- The request
Please convert the lines of the listing, from the line containing "You are a computer-use agent. Viewport: 1399px" through the last line, into a JSON list of strings with one string per line and blank lines omitted.

- The input
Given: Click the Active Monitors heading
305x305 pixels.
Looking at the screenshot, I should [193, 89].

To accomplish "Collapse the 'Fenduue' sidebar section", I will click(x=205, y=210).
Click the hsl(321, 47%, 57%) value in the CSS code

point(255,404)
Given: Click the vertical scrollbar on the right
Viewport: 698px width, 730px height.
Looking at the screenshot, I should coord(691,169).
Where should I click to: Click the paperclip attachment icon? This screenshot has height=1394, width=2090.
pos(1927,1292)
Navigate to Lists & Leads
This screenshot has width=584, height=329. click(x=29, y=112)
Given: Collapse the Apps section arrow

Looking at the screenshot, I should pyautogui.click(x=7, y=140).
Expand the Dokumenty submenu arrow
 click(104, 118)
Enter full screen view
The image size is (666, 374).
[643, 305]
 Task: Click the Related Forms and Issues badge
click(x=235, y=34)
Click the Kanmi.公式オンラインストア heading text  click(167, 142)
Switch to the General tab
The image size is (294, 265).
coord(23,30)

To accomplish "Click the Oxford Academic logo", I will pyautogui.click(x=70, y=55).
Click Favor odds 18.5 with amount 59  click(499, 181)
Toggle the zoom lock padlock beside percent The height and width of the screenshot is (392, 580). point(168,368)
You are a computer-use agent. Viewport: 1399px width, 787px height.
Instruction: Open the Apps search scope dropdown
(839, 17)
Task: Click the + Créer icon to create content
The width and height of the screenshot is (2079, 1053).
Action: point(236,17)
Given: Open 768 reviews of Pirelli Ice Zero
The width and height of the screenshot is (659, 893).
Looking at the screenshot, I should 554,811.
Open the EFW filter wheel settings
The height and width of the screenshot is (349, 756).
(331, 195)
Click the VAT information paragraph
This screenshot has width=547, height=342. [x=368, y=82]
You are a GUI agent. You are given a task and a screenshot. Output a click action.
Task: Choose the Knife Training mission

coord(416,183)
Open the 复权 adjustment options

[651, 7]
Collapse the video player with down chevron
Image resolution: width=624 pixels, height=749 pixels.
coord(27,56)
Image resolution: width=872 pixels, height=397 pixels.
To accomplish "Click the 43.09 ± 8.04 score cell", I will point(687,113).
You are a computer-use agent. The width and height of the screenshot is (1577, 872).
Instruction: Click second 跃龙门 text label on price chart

- Result of the task
[
  "You are a computer-use agent. Viewport: 1399px width, 787px height.",
  "Instruction: Open the Apps search scope dropdown",
  "(839, 17)",
  "Task: Click the + Créer icon to create content",
  "The width and height of the screenshot is (2079, 1053).",
  "Action: point(236,17)",
  "Given: Open 768 reviews of Pirelli Ice Zero",
  "The width and height of the screenshot is (659, 893).",
  "Looking at the screenshot, I should 554,811.",
  "Open the EFW filter wheel settings",
  "The height and width of the screenshot is (349, 756).",
  "(331, 195)",
  "Click the VAT information paragraph",
  "This screenshot has width=547, height=342. [x=368, y=82]",
  "You are a GUI agent. You are given a task and a screenshot. Output a click action.",
  "Task: Choose the Knife Training mission",
  "coord(416,183)",
  "Open the 复权 adjustment options",
  "[651, 7]",
  "Collapse the video player with down chevron",
  "Image resolution: width=624 pixels, height=749 pixels.",
  "coord(27,56)",
  "Image resolution: width=872 pixels, height=397 pixels.",
  "To accomplish \"Click the 43.09 ± 8.04 score cell\", I will point(687,113).",
  "You are a computer-use agent. The width and height of the screenshot is (1577, 872).",
  "Instruction: Click second 跃龙门 text label on price chart"
]